Guerre in codice: come le intelligenze artificiali resettano la democrazia

In foto: Michele Mezza
Michele Mezza
di Redazione   
Tempo di lettura 3 min
Ven 17 Apr 2026 11:21 ~ ultimo agg. 11:25
Tempo di lettura 3 min
Guerre in codice: come l’Intelligenza Artificiale non è solo evoluzione tecnologica ma sta riscrivendo le fondamenta della democrazia e il modo con cui si combattono i conflitti. La democrazia non è un concetto ideale ma un sistema socio tecnico e come ogni sistema può essere hackerato. Si possono trovare le sue falle, le sue vulnerabilità e sfruttarle. Non stiamo parlando di fantascienza ma è già in corso, sta accadendo proprio ora. Funziona con regole completamente diverse da quelle che conosciamo. Cosa sono le guerre in codice, non un conflitto antico di eserciti contrapposti, ma uno moderno molecolare e invasivo che entra nella nostra vita di tutti i giorni e la trasforma. Gli architetti sono gli oligarchi della destra Hi-Tech statunitense.
 
L’ideologo più significativo è Peter Thiel, fondatore di Palantir. Partiamo dal concetto di libertà. Non viene più declinato con il concetto di autodeterminazione delle proprie vite ma viene declinato insieme a quello di sicurezza. O meglio diventa una funzione della sicurezza. Si può essere liberi solo in un sistema che garantisce sorveglianza e controllo completi. In questo nuovo mondo algoritmi e intelligenza artificiale non sono più solo in funzione del mercato per vendere merci ma sono molto di più. Si supera la sola logica del mercato e dei suoi clienti per entrare in una diversa forma di controllo e governo sociale e politico. La capacità analitica di profilazione di questi sistemi e dei loro algoritmi individua i singoli soggetti come nodi della rete avversaria e quelli vengono individualmente attaccati e in guerra singolarmente eliminati.

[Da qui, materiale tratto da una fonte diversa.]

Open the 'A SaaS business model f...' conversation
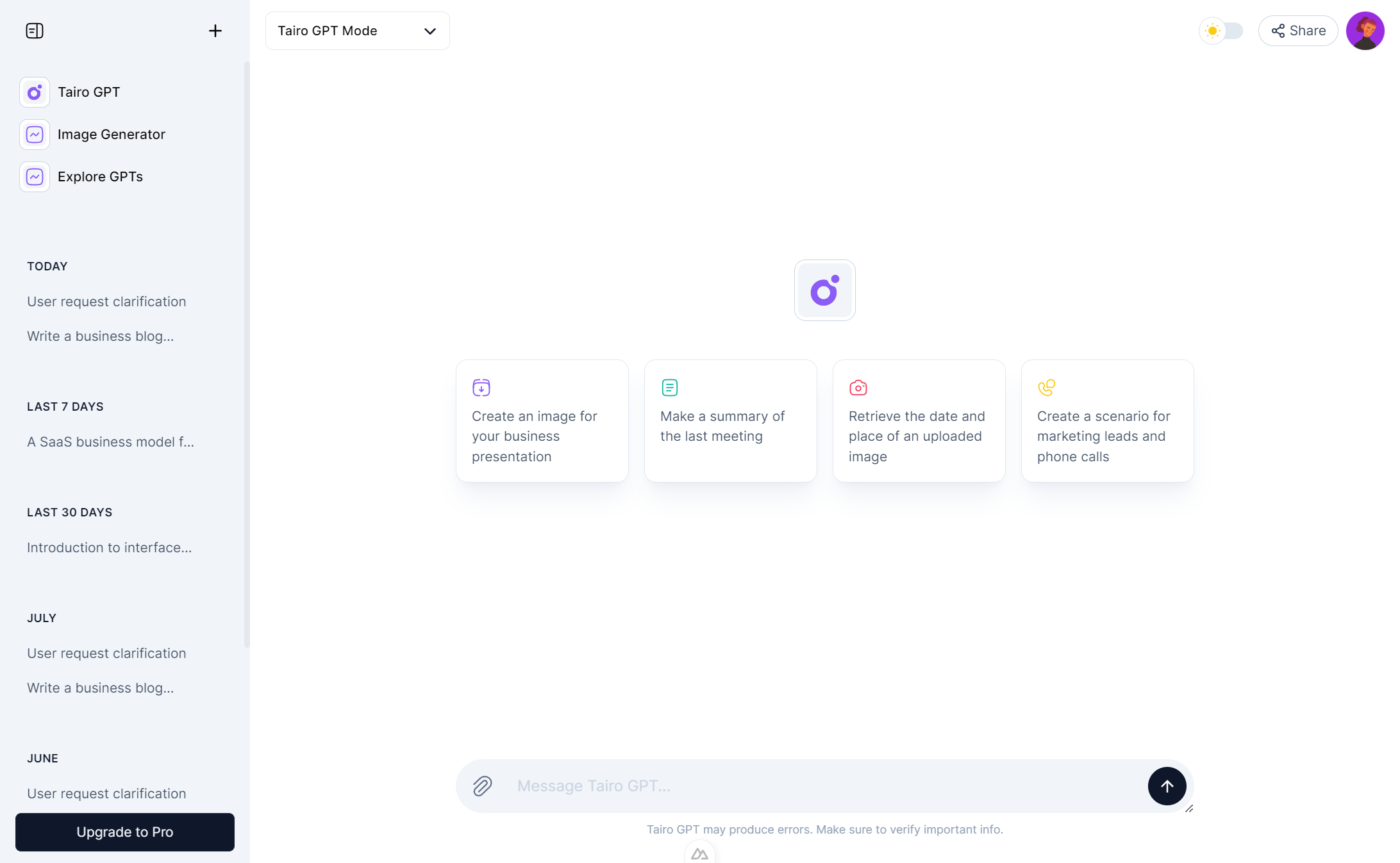click(110, 441)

Nelle tecnologie belliche e in quelle di controllo civile sono all’opera gli stessi meccanismi di programmazione degli attacchi e delle interferenze cognitive. Si dissolvono così ruoli e poteri delle forme Stato democratiche e delle sue complesse procedure collettive decisionali. E si rivela fin troppo visibilmente la strategia di una tecno destra che mira a sostituire la politica con il calcolo algoritmico, le regole con i codici informatici.
Non c’è soluzione? Si c’è.

Michele Mezza nel suo libro, Guerre in codice: come le intelligenze artificiali resettano la democrazia, ci indica strumenti e percorsi. Siamo di fronte a una enorme battaglia per l’affermazione della democrazia giocata su un terreno totalmente nuovo, di cui dobbiamo necessariamente conoscere le regole.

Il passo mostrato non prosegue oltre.